DOCUMENT SEGMENT.
------------------------------

‘Necessary step’: Alberta bringing in tighter restrictions in COVID-19 hot spots
Areas include cities of Edmonton, Calgary, Red Deer, more
By Dean Bennett
EDMONTON — Alberta is targeting COVID-19 hot spots with tighter restrictions that include at-home learning for junior and senior high school students and a ban on indoor fitness and sports.
Premier Jason Kenney also says selective regional curfews will be considered if numbers go higher.
“Today Alberta is taking another hard but necessary step,” Kenney told a news conference Thursday.
“I know we are all tired of this pandemic and just want to move on.”
The restrictions will apply to areas with more than 350 cases per 100,000 population and will be in place for a minimum of two weeks.
The areas include the cities of Edmonton, Calgary, Red Deer, Grande Prairie, Lethbridge, Airdrie and Strathcona County.
Restaurants are still allowed to serve people outside, but Kenney said the government will step up efforts to make sure they verify that diners sitting together are from the same household.
Any curfews would be applied regionally and only when certain thresholds are met and when municipalities request it.

------------------------------

SUPPLIED DATA.
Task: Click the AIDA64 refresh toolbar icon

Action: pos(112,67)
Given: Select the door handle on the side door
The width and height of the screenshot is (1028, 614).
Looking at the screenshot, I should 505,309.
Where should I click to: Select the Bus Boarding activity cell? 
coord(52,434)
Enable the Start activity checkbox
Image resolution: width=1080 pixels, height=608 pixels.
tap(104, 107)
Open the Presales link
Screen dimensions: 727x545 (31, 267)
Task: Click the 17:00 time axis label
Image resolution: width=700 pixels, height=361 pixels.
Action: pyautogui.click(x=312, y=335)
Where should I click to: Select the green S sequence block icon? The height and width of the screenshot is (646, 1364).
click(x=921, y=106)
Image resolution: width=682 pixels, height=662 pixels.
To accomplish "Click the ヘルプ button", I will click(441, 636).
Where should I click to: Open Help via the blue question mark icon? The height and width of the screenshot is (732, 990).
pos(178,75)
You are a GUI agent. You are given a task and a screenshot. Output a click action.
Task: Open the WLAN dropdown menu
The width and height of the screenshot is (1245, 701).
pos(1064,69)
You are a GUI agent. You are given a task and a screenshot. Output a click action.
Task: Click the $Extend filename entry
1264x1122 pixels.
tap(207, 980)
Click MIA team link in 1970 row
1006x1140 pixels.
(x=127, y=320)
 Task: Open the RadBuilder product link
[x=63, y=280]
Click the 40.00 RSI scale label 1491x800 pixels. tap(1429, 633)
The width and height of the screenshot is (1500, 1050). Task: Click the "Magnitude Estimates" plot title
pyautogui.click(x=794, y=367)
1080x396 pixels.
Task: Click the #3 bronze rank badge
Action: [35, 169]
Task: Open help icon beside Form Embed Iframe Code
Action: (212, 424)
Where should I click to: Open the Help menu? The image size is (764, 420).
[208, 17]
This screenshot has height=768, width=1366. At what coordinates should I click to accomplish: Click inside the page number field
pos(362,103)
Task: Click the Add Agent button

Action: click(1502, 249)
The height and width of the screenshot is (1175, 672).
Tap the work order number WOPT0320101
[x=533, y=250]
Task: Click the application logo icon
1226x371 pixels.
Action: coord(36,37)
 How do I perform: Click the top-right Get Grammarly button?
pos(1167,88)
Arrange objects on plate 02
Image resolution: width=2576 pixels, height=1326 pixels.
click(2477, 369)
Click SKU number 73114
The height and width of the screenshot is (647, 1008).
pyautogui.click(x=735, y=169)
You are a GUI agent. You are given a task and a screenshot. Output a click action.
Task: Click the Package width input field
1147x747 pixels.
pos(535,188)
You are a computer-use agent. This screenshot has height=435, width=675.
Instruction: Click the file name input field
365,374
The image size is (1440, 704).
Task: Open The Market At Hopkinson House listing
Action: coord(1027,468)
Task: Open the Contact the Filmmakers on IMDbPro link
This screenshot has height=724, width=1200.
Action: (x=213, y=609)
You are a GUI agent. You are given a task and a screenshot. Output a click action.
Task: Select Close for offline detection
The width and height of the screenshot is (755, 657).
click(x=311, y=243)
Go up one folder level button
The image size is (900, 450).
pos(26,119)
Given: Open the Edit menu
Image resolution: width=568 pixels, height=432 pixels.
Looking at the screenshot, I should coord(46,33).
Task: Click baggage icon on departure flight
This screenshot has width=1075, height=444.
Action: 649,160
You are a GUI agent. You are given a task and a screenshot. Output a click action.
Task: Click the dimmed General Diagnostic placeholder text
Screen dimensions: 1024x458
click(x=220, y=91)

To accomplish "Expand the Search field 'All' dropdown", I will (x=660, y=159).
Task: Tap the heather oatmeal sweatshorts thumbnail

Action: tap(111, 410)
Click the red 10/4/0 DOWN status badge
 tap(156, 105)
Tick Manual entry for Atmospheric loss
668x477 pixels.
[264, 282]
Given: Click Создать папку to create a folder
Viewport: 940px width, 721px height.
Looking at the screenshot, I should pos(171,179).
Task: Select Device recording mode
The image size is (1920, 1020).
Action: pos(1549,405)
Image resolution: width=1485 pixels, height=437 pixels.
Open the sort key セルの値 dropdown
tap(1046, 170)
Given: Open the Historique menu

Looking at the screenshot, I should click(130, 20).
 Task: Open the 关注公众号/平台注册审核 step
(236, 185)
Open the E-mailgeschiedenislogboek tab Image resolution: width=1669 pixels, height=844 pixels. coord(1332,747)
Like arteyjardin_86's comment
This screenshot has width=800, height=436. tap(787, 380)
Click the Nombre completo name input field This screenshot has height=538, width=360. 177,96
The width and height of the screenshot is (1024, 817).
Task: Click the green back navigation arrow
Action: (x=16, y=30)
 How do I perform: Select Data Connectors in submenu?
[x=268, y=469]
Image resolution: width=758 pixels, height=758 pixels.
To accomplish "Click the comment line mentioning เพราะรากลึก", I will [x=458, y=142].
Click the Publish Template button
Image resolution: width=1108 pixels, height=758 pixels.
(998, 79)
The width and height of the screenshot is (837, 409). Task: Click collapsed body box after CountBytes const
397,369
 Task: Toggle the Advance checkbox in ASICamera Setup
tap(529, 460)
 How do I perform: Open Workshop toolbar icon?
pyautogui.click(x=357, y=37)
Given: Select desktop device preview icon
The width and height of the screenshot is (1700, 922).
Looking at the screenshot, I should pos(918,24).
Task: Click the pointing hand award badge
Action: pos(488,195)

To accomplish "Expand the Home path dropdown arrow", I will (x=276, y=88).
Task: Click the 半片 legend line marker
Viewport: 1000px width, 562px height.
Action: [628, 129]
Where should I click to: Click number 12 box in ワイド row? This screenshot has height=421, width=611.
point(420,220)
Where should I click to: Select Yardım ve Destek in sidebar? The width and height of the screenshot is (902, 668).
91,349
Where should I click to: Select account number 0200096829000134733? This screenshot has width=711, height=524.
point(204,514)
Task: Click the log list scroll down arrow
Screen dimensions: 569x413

------------------------------

TASKS FOR THIS EXERCISE.
1/ Rewrite the paragraph of the Alberta restrictions article beginning "Restaurants are still allowed" in a single shorter sentence, keeping its main facts.
2/ Set down word for word the passage of the Alberta restrictions article from "Premier Jason Kenney" up to and including "the same household.".
The listing is separate material, unrelated to the Alberta restrictions article.

SOLUTIONS PER TASK.
1/ Kenney said restaurants may keep serving people outdoors, but the government will increase efforts to ensure they confirm that diners seated together belong to the same household.

2/
Premier Jason Kenney also says selective regional curfews will be considered if numbers go higher.
“Today Alberta is taking another hard but necessary step,” Kenney told a news conference Thursday.
“I know we are all tired of this pandemic and just want to move on.”
The restrictions will apply to areas with more than 350 cases per 100,000 population and will be in place for a minimum of two weeks.
The areas include the cities of Edmonton, Calgary, Red Deer, Grande Prairie, Lethbridge, Airdrie and Strathcona County.
Restaurants are still allowed to serve people outside, but Kenney said the government will step up efforts to make sure they verify that diners sitting together are from the same household.